Cinematic Space
As part of its fundamental operational properties, the motion picture captures a slice of the visible in order to create its specific spatiality. In its quality as a medium capable of activating transformative processes at the intersection of spatiality and visuality, cinema has actively participated in the construction of concepts such as “place”, “landscape”, or “environment” and it has developed strategies for making social relationships visible as well as their association with a territory, city, or region.
This is why cinema can prove crucial as a source for understanding a historical space.

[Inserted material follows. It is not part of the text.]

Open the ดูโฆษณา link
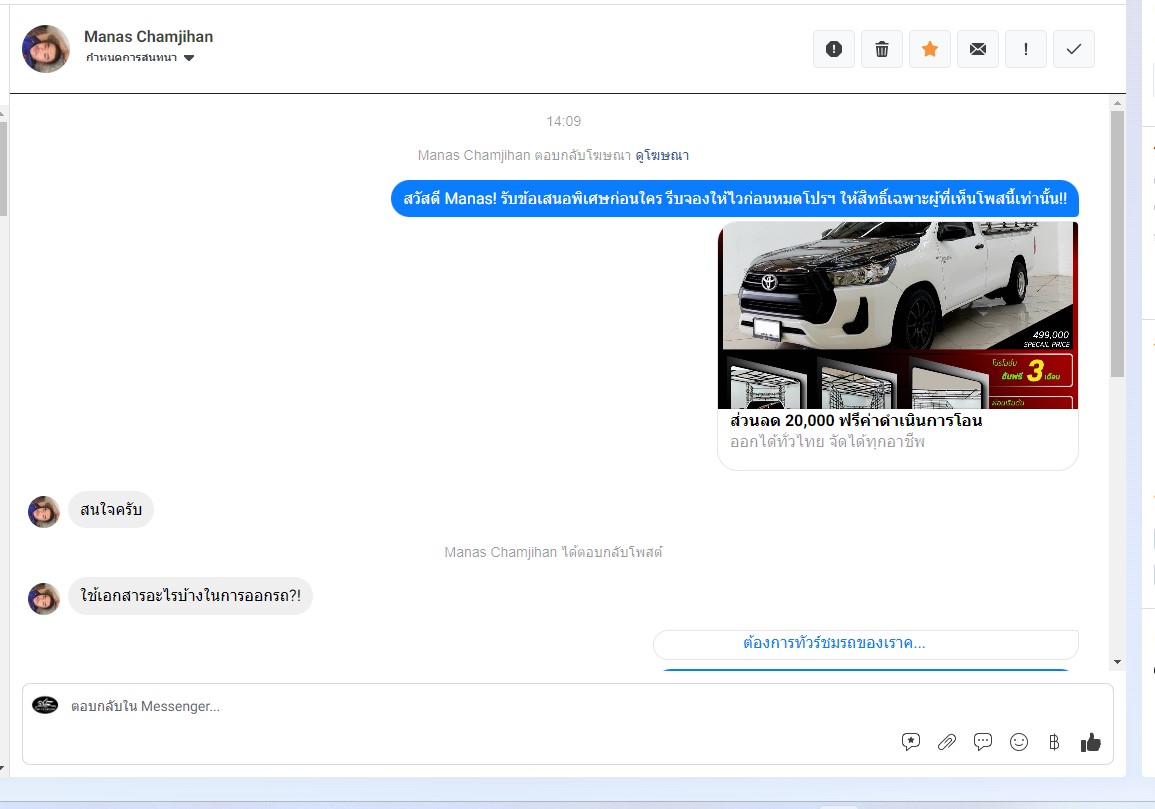coord(662,155)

More generally, understood as a language, a means of expression and an experience, film remains a gateway to understand our visual culture and our cultural, artistic and social history.
Analyzing the medium of film today, at a time when film seems to be losing its mediatic specificities linked to the cinema, is to study it from a privileged position that allows not only for a re-interrogation about its aesthetics and its mediality but also to investigate its historical manifestations dependent on industrial practices and changes in its technical apparatus. The methodological approach forwarded here is designed to alternate different scales of observation in order to address cinema as a creative, productive and cultural ensemble. From the close-reading of the individual film to the study of the political-social context of the production system, from the analysis of the forms of mise-en-scène of Italian cinema to the investigation of the broader figurative and narrative palimpsest that was crucial in defining Italy’s identity and that is to be explored beyond the boundaries of a national cinema. The exploration of the spatiality inside and outside the camera frame enables a change of scales, the combination of which will generate new and comprehensive interpretations.